Rascal

     
 

verstorben am 10.12.2008

     
     
 
Name: Rascal
Geburtstag:  
Rasse: Bayerisches Warmblut
Farbe: Rappe
Stockmaß: 1,91 m
Im Verein seit: 2002
Tätigkeit:  
   
 
Laufbahn:
  2003 Voltigierpferd der D 3
  ab 2004 Wechsel zu D 1
   
   
 
Gute Angewohnheit(en): verschmust, treu und ehrlich
   
Schlechte Angewohnheit(en): will nicht immer so gerne in den Hänger ...
   
   
   
 

Erfolgsrezept zu „Rascal“ oder:

Wie gelangt man zu seinem Traum-Voltigierpferd?

 

Zutaten:

 

3kg Neugier

4 Handvoll Liebe auf den ersten Blick

2 Scheiben Diplomatie

Durchhaltevermögen und Hartnäckigkeit im Verhältnis 1:1

4cl Geduld und 6cl Hoffnung

die größte zu erhaltende Menge an Zufall

1 Prise Charme und 1 Päckchen Überredungskunst

besonders viel Glück

 

1.   Man nehme die Neugier und fahre nach Langerringen, um dort ein fünfjähriges  Pferd auf der Sommerweide zu besichtigen, obwohl man erfahren hat, dass es eigentlich nicht (mehr) zum Verkauf steht und dass es nach Meinung des  Informanten zu groß (!) zum Voltigieren und außerdem zu teuer sei.

 

2.  Man treffe das Pferd an und füge die Liebe auf den ersten Blick hinzu.

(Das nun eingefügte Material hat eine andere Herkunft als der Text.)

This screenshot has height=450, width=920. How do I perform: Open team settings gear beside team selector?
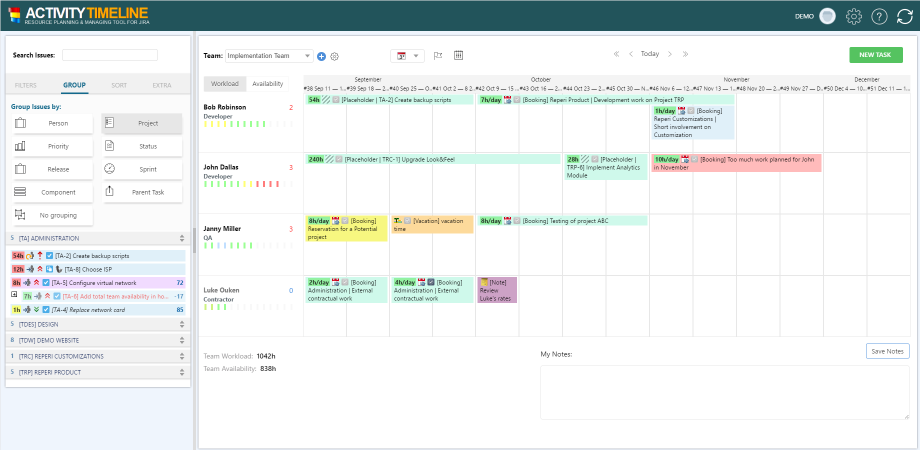tap(334, 56)
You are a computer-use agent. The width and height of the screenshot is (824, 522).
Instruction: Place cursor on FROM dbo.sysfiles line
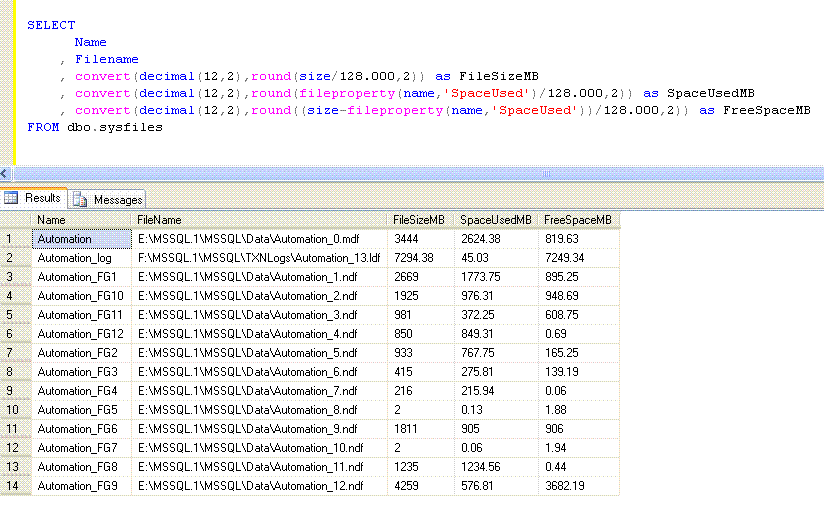(x=95, y=127)
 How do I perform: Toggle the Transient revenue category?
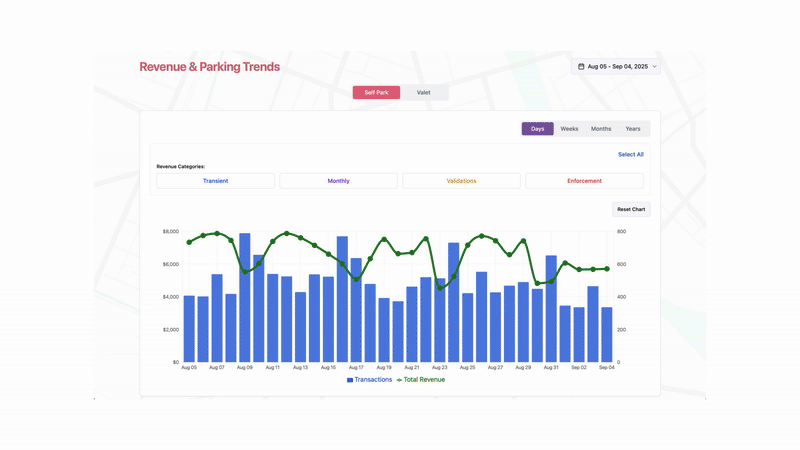coord(215,181)
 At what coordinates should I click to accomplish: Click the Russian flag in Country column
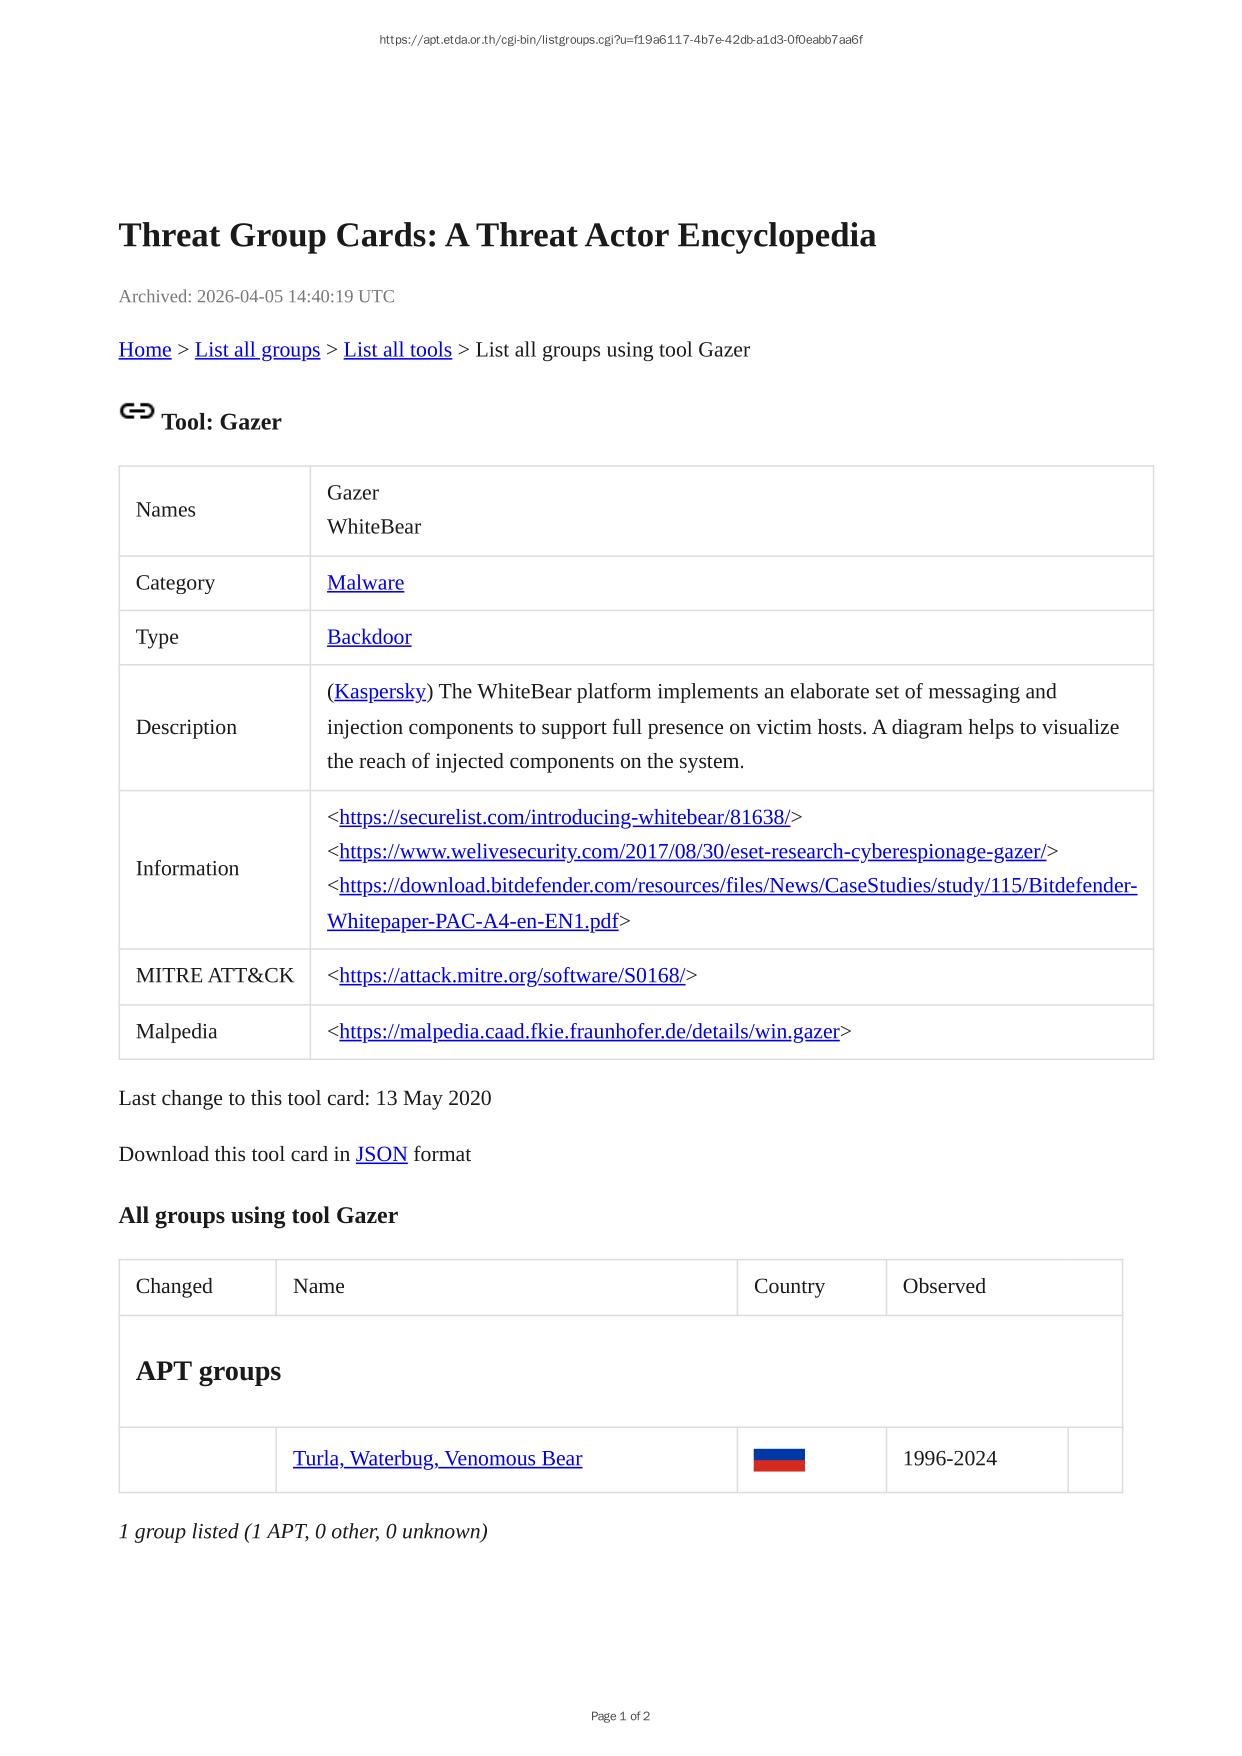tap(779, 1460)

Man verwende die erste Scheibe Diplomatie, um die Besitzerin zu überreden, dass sie zu Beginn der Sommerferien das Pferd zum Antrainieren wieder in den Reitstall hole und sich wieder melde, wenn es fit genug sei, zum Voltigieren getestet zu werden.

 

3.  Jetzt das Ganze eine Weile ruhen lassen. Dabei ist es wichtig, mit Durchhaltevermögen und Hartnäckigkeit die Besitzerin immer wieder anzurufen, um festzustellen, wie lange man noch warten müsse (ca. 2-3 Monate).

 

4.  Ist die lange Wartezeit endlich vorüber, fahre man mit ein paar Volti-Kindern und Voltigierausrüstung nach Buchloe, um sich zu überzeugen, dass sich das Pferd zum Voltigieren eigne. Daraufhin verhandle man mittels der zweiten Scheibe Diplomatie mit der Besitzerin über den Kaufpreis. Bei einem Differenzbetrag von 5000 € wird man sich jedoch dabei vermutlich nicht einig, deshalb:

 

5.  behalte man Geduld und Hoffnung, dass man das Problem der Finanzierung noch irgendwie lösen könne, und halte dafür auch den Kontakt zur Besitzerin des Pferdes aufrecht.

 

6.   Man studiere mit seiner A-Voltigiergruppe eine Schaunummer ein, mit der man einen Wettbewerb in Königsbrunn und die Begeisterung des Publikums gewinnt (in dem sich durch Zufall die Besitzerin des Traumpferdes befindet!!). Man bezirze sie noch einmal mit all dem Charme und der Überredungskunst seiner Volti-Kinder (danke, Alex und Franzi!).

 

7.  Mit viel Glück erreiche man dadurch, dass die Besitzerin (!) einen Sponsor sucht und prompt einen besonders großzügigen Herrn findet, der uns den Differenz-betrag von 5000 € spendet!

 

Kurze Zeit später hat man einen fünfjährigen, riesengroßen und wunderschönen Rappen im Stall stehen, der sich zu einem der allerbesten Voltigierpferde entwickelt!

GANZ HERZLICHEN DANK an alle, die dazu beigetragen haben!